You can then select the “hdfs_root” connection (which gives access to the whole HDFS hierarchy) and click the Browse button and verify that you can see your HDFS data.

Configure it if needed

Upon first setup of DSS Hadoop integration, a number of configuration parameters are defined with default values. You can review and adjust them in Data Science Studio “administration” screens:

  • HDFS connections:

    By default, two HDFS connections are defined: “hdfs_root” for read-only access to the entire HDFS filesystem, “hdfs_managed” to store DSS-generated datasets. You can edit these default connections, in particular their HDFS root path and Hive database name, to match your installation. You can delete them or define additional ones as needed.

  • Impala connectivity:

    Impala connectivity settings are defined in the “Settings / Impala” administration screen. You probably need to adjust at the list of Impala servers for your cluster, as this parameter cannot be automatically detected.

Hive connectivity

To run Hive recipes, you need to have the Hive packages installed on the host running Data Science Studio, and a properly configured “hive” command line client should be available to the DSS user account. A Hive Server or HiveServer2 is not required nor used by DSS.

If Hive was already installed when you installed Data Science Studio, connectivity to Hive is automatically set up.

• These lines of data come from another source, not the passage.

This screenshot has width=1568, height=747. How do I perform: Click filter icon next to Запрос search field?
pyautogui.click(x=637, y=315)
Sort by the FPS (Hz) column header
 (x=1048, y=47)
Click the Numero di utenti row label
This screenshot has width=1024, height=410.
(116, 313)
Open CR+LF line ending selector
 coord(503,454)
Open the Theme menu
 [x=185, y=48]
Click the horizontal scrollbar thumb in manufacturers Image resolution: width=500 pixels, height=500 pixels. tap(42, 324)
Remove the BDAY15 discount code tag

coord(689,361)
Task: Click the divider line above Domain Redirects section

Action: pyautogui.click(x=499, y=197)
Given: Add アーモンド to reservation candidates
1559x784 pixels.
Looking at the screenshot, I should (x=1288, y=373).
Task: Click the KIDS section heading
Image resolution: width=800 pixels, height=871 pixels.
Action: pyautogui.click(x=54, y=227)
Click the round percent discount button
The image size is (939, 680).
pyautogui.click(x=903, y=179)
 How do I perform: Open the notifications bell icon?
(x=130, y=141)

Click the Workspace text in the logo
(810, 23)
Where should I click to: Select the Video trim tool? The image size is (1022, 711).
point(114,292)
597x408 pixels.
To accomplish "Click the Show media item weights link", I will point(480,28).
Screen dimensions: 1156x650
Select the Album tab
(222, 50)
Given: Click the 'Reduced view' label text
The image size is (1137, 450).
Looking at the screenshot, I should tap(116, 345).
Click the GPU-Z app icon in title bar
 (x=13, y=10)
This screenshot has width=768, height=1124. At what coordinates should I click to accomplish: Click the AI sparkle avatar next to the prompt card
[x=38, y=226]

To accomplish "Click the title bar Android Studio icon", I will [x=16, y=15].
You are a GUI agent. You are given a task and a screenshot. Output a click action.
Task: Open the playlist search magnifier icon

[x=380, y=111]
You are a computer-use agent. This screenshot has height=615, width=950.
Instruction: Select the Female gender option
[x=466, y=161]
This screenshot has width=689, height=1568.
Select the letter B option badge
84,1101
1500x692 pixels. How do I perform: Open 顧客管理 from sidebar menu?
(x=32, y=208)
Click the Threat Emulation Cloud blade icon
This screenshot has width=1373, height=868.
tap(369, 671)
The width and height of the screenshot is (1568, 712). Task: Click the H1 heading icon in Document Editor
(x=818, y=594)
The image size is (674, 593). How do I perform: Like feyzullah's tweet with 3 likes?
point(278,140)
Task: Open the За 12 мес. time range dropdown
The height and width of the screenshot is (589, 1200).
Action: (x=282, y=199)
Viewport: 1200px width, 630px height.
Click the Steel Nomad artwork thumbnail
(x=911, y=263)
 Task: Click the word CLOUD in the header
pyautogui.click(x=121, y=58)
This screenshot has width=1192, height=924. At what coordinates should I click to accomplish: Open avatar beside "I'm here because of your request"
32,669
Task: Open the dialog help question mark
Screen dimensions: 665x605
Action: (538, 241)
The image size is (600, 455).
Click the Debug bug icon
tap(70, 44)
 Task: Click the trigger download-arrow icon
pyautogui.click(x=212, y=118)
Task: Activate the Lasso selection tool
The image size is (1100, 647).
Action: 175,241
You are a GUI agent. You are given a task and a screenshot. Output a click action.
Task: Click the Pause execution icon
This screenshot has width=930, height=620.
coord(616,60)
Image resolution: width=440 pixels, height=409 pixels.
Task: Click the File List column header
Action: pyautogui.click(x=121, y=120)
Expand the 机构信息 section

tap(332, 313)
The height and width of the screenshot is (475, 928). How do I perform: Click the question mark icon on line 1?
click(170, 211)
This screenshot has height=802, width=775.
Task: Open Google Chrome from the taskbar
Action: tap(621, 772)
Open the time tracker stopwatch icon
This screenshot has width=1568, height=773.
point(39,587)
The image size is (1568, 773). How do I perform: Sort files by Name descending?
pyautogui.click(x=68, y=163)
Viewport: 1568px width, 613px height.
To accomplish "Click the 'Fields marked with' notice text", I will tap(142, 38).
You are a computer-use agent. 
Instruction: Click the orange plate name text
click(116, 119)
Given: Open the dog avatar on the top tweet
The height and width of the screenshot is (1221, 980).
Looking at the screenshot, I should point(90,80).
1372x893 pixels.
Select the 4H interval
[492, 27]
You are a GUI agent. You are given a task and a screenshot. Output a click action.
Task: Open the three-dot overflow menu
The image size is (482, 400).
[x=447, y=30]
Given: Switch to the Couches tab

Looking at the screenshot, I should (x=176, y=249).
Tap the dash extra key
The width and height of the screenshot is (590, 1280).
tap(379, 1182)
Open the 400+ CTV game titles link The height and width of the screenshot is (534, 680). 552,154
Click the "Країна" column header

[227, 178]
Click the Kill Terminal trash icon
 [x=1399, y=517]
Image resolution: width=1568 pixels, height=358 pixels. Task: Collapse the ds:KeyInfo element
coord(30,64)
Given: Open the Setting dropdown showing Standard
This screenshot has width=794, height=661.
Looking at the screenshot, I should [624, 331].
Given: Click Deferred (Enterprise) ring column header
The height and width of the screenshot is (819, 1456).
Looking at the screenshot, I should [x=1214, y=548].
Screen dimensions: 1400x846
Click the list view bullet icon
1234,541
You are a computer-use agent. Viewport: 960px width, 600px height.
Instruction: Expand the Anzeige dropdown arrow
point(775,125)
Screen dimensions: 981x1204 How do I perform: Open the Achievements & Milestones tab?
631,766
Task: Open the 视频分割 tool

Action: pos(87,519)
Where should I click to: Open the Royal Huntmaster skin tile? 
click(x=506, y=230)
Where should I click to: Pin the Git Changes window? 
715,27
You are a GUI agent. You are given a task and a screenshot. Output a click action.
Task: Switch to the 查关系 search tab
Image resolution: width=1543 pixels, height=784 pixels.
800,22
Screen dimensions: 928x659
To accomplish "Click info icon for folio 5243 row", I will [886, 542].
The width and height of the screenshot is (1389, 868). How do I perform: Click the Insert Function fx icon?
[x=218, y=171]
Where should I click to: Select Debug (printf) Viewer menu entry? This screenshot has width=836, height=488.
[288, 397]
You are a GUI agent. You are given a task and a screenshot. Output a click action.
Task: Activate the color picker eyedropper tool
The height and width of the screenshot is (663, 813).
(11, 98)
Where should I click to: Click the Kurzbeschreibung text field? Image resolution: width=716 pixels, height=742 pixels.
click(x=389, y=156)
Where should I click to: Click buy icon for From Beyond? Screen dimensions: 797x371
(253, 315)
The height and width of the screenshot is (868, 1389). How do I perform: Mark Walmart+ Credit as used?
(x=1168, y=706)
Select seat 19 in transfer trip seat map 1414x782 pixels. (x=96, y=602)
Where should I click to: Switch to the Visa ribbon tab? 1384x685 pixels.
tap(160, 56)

If you installed Hive after installing Data Science Studio, you need to perform a new setup. See Setting up DSS Hadoop integration.

Main metastore

If enabled, Data Science Studio can create tables for the HDFS datasets into the global Hive metastore, ie the metastore that is used when the “hive” command is launched without arguments. These tables are defined in the database namespace configured in the corresponding HDFS connection.

Note

It is strongly recommended that the default metastore use the “Shared metastore” deployment mode.

Pig connectivity

To run Pig recipes, you need to have the Pig packages installed on the host running Data Science Studio. It is required to have the “pig” command in the PATH.

If Pig was already installed when you installed Data Science Studio, connectivity to Pig is automatically set up.

If you installed Pig after installing Data Science Studio, you need to perform a new setup. See Setting up DSS Hadoop integration

Impala connectivity

Data Science Studio connects to Impala through a JDBC connection to one of the server(s) configured in the “Settings / Impala” administration screen.

Hive connectivity is mandatory for Impala use, as Impala connections use the Hive JDBC driver, and Impala table definitions are stored in the Hive metastore.

Secure Hadoop connectivity

Connecting to secure Hadoop clusters requires additional configuration steps described in Configuring Hadoop security.